Pixel coordinate grounding data
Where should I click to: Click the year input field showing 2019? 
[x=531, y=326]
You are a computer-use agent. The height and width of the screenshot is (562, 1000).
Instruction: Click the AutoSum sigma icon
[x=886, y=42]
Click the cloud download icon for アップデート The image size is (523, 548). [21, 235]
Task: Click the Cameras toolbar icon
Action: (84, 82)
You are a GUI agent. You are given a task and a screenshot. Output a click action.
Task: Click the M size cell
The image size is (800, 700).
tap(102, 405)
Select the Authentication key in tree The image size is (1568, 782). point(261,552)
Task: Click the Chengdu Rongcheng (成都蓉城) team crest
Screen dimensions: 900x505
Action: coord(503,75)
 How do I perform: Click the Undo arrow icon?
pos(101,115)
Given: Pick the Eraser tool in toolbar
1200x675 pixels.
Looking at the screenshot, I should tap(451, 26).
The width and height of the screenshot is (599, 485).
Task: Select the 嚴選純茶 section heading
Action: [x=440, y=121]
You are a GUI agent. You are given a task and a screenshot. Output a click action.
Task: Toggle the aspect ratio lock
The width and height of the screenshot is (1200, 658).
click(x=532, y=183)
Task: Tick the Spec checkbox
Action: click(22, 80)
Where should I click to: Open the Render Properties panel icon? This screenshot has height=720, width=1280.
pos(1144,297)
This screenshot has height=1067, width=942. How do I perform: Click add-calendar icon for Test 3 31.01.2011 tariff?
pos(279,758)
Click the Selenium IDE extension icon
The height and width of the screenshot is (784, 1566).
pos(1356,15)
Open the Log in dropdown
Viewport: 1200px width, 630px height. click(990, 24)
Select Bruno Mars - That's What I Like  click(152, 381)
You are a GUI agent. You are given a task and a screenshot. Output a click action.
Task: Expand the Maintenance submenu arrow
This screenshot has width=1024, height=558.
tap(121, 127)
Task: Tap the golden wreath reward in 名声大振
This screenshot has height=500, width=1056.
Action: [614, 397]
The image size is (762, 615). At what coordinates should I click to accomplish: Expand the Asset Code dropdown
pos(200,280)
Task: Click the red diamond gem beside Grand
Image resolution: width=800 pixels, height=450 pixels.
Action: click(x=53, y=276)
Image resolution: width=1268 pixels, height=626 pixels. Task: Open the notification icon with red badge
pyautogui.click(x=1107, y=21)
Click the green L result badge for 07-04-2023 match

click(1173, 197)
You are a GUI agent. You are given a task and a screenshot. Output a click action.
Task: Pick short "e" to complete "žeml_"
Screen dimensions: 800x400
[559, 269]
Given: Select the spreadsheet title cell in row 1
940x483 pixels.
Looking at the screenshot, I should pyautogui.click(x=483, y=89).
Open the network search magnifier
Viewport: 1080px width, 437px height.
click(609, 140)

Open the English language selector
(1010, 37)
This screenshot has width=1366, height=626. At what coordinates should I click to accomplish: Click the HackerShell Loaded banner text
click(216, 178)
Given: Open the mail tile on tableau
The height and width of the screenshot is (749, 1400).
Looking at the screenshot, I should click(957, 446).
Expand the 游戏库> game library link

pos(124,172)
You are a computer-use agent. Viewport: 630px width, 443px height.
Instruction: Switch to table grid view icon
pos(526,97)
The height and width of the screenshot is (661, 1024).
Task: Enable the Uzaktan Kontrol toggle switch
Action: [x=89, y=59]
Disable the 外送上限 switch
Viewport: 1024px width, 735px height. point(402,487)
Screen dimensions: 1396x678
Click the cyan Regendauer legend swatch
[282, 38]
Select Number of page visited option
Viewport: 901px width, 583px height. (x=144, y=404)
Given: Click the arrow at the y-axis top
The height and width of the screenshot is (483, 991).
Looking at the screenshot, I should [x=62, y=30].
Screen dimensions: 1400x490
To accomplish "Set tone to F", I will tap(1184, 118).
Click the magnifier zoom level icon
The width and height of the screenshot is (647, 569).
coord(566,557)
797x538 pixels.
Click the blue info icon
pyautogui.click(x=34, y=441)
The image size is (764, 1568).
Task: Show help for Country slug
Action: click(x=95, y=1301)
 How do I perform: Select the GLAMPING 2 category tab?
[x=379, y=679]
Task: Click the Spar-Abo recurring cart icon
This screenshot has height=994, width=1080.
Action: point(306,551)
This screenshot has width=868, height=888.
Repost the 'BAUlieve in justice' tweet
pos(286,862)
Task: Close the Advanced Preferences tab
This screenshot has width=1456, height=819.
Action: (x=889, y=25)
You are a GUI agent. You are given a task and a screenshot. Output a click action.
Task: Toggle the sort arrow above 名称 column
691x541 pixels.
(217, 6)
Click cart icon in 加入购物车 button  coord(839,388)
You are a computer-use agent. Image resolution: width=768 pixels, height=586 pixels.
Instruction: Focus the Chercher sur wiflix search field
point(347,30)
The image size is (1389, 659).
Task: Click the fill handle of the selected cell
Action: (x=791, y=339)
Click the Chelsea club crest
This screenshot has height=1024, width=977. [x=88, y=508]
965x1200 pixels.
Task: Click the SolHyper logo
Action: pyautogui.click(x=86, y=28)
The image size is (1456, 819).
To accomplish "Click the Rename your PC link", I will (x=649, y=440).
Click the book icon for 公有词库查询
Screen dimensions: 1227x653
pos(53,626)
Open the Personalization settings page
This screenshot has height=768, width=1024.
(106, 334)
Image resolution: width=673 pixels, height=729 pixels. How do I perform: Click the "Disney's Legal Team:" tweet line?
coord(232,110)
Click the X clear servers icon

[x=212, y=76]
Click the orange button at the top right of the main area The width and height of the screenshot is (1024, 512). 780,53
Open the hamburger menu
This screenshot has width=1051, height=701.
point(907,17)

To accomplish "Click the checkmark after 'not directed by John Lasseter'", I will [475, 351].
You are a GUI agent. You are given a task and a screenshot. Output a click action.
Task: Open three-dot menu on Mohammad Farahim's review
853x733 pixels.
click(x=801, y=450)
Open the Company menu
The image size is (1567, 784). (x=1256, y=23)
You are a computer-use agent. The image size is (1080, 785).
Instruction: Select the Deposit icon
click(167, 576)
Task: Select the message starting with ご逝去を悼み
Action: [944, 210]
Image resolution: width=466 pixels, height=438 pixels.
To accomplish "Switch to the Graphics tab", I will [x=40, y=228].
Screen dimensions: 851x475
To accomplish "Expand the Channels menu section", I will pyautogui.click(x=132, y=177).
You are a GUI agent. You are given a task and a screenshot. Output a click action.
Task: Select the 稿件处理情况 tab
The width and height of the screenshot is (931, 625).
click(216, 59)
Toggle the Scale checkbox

*YOUR ASSIGNMENT*:
The required answer is every line of the data, duplicated exactly.

*RESULT FOR THIS EXERCISE*:
Where should I click to: Click the year input field showing 2019? 
[x=531, y=326]
You are a computer-use agent. The height and width of the screenshot is (562, 1000).
Instruction: Click the AutoSum sigma icon
[x=886, y=42]
Click the cloud download icon for アップデート The image size is (523, 548). [21, 235]
Task: Click the Cameras toolbar icon
Action: (84, 82)
You are a GUI agent. You are given a task and a screenshot. Output a click action.
Task: Click the M size cell
The image size is (800, 700).
tap(102, 405)
Select the Authentication key in tree The image size is (1568, 782). point(261,552)
Task: Click the Chengdu Rongcheng (成都蓉城) team crest
Screen dimensions: 900x505
Action: coord(503,75)
 How do I perform: Click the Undo arrow icon?
pos(101,115)
Given: Pick the Eraser tool in toolbar
1200x675 pixels.
Looking at the screenshot, I should tap(451, 26).
The width and height of the screenshot is (599, 485).
Task: Select the 嚴選純茶 section heading
Action: [x=440, y=121]
You are a GUI agent. You are given a task and a screenshot. Output a click action.
Task: Toggle the aspect ratio lock
The width and height of the screenshot is (1200, 658).
click(x=532, y=183)
Task: Tick the Spec checkbox
Action: click(22, 80)
Where should I click to: Open the Render Properties panel icon? This screenshot has height=720, width=1280.
pos(1144,297)
This screenshot has height=1067, width=942. How do I perform: Click add-calendar icon for Test 3 31.01.2011 tariff?
pos(279,758)
Click the Selenium IDE extension icon
The height and width of the screenshot is (784, 1566).
pos(1356,15)
Open the Log in dropdown
Viewport: 1200px width, 630px height. click(990, 24)
Select Bruno Mars - That's What I Like  click(152, 381)
You are a GUI agent. You are given a task and a screenshot. Output a click action.
Task: Expand the Maintenance submenu arrow
This screenshot has width=1024, height=558.
tap(121, 127)
Task: Tap the golden wreath reward in 名声大振
This screenshot has height=500, width=1056.
Action: [614, 397]
The image size is (762, 615). At what coordinates should I click to accomplish: Expand the Asset Code dropdown
pos(200,280)
Task: Click the red diamond gem beside Grand
Image resolution: width=800 pixels, height=450 pixels.
Action: click(x=53, y=276)
Image resolution: width=1268 pixels, height=626 pixels. Task: Open the notification icon with red badge
pyautogui.click(x=1107, y=21)
Click the green L result badge for 07-04-2023 match

click(1173, 197)
You are a GUI agent. You are given a task and a screenshot. Output a click action.
Task: Pick short "e" to complete "žeml_"
Screen dimensions: 800x400
[559, 269]
Given: Select the spreadsheet title cell in row 1
940x483 pixels.
Looking at the screenshot, I should pyautogui.click(x=483, y=89).
Open the network search magnifier
Viewport: 1080px width, 437px height.
click(609, 140)

Open the English language selector
(1010, 37)
This screenshot has width=1366, height=626. At what coordinates should I click to accomplish: Click the HackerShell Loaded banner text
click(216, 178)
Given: Open the mail tile on tableau
The height and width of the screenshot is (749, 1400).
Looking at the screenshot, I should click(957, 446).
Expand the 游戏库> game library link

pos(124,172)
You are a computer-use agent. Viewport: 630px width, 443px height.
Instruction: Switch to table grid view icon
pos(526,97)
The height and width of the screenshot is (661, 1024).
Task: Enable the Uzaktan Kontrol toggle switch
Action: [x=89, y=59]
Disable the 外送上限 switch
Viewport: 1024px width, 735px height. point(402,487)
Screen dimensions: 1396x678
Click the cyan Regendauer legend swatch
[282, 38]
Select Number of page visited option
Viewport: 901px width, 583px height. (x=144, y=404)
Given: Click the arrow at the y-axis top
The height and width of the screenshot is (483, 991).
Looking at the screenshot, I should [x=62, y=30].
Screen dimensions: 1400x490
To accomplish "Set tone to F", I will tap(1184, 118).
Click the magnifier zoom level icon
The width and height of the screenshot is (647, 569).
coord(566,557)
797x538 pixels.
Click the blue info icon
pyautogui.click(x=34, y=441)
The image size is (764, 1568).
Task: Show help for Country slug
Action: click(x=95, y=1301)
 How do I perform: Select the GLAMPING 2 category tab?
[x=379, y=679]
Task: Click the Spar-Abo recurring cart icon
This screenshot has height=994, width=1080.
Action: point(306,551)
This screenshot has width=868, height=888.
Repost the 'BAUlieve in justice' tweet
pos(286,862)
Task: Close the Advanced Preferences tab
This screenshot has width=1456, height=819.
Action: (x=889, y=25)
You are a GUI agent. You are given a task and a screenshot. Output a click action.
Task: Toggle the sort arrow above 名称 column
691x541 pixels.
(217, 6)
Click cart icon in 加入购物车 button  coord(839,388)
You are a computer-use agent. Image resolution: width=768 pixels, height=586 pixels.
Instruction: Focus the Chercher sur wiflix search field
point(347,30)
The image size is (1389, 659).
Task: Click the fill handle of the selected cell
Action: (x=791, y=339)
Click the Chelsea club crest
This screenshot has height=1024, width=977. [x=88, y=508]
965x1200 pixels.
Task: Click the SolHyper logo
Action: pyautogui.click(x=86, y=28)
The image size is (1456, 819).
To accomplish "Click the Rename your PC link", I will (x=649, y=440).
Click the book icon for 公有词库查询
Screen dimensions: 1227x653
pos(53,626)
Open the Personalization settings page
This screenshot has height=768, width=1024.
(106, 334)
Image resolution: width=673 pixels, height=729 pixels. How do I perform: Click the "Disney's Legal Team:" tweet line?
coord(232,110)
Click the X clear servers icon

[x=212, y=76]
Click the orange button at the top right of the main area The width and height of the screenshot is (1024, 512). 780,53
Open the hamburger menu
This screenshot has width=1051, height=701.
point(907,17)

To accomplish "Click the checkmark after 'not directed by John Lasseter'", I will [475, 351].
You are a GUI agent. You are given a task and a screenshot. Output a click action.
Task: Open three-dot menu on Mohammad Farahim's review
853x733 pixels.
click(x=801, y=450)
Open the Company menu
The image size is (1567, 784). (x=1256, y=23)
You are a computer-use agent. The image size is (1080, 785).
Instruction: Select the Deposit icon
click(167, 576)
Task: Select the message starting with ご逝去を悼み
Action: [944, 210]
Image resolution: width=466 pixels, height=438 pixels.
To accomplish "Switch to the Graphics tab", I will [x=40, y=228].
Screen dimensions: 851x475
To accomplish "Expand the Channels menu section", I will pyautogui.click(x=132, y=177).
You are a GUI agent. You are given a task and a screenshot. Output a click action.
Task: Select the 稿件处理情况 tab
The width and height of the screenshot is (931, 625).
click(216, 59)
Toggle the Scale checkbox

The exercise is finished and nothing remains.